## Brief A
Reproduce the passage of the exchange on wealth inequality starting with "Here is a little" and going on through "bad than Feudalism.".
## Brief B
In the exchange on wealth inequality, Keith says the wealth gaps of early industrialization declined. Explain what caused that decline.
## Brief C
In the exchange on wealth inequality, what does the reply say democracy and the market were supposed to be better than, and for whom?

## Text passage
******

Keith said:
But wealth always has done done ever since the institution of agriculture. And the difference in wealth between the rich and the poor was far wider than today. The poor were not just poor but chattels and slaves. The same applies to the disparity of wealth in early industrialisation -- far bigger wealth gaps than today but this declined due to the need for many intermediaries.  The recent IT binge also widened the differentials again but this, too, will decrease in time as yet more intermediaries are added.
 
Reply:
 
Here is a little of what I was talking about.   We have a poverty level that sunk the Soviet Union.   We may not be as bad as feudal aristocracy but Democracy and the Market was supposed to be better than Socialism for everyone not just less bad than Feudalism.

******

## Raw data
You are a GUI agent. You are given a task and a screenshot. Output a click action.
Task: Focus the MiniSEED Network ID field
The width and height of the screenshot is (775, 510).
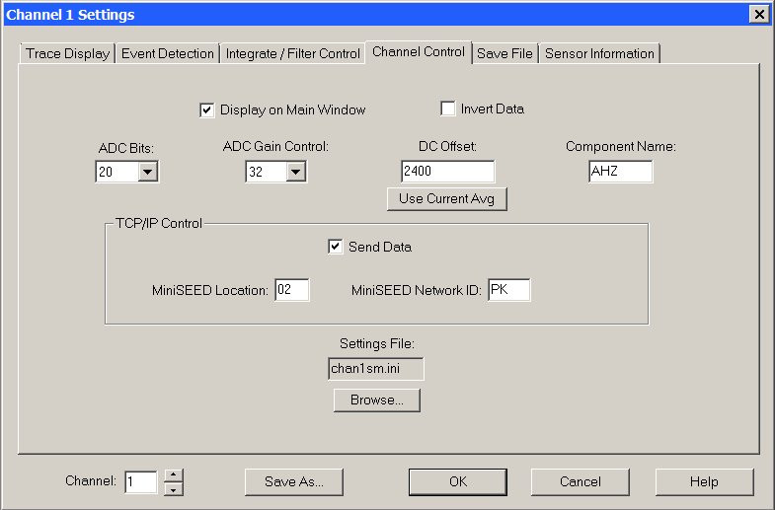508,290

******

## Correct response A
Here is a little of what I was talking about.   We have a poverty level that sunk the Soviet Union.   We may not be as bad as feudal aristocracy but Democracy and the Market was supposed to be better than Socialism for everyone not just less bad than Feudalism.

## Correct response B
The wealth gaps of early industrialization declined because of the need for many intermediaries. Keith expects the gaps widened by the recent IT binge to shrink in the same way as more intermediaries are added.

## Correct response C
They were supposed to be better than socialism for everyone.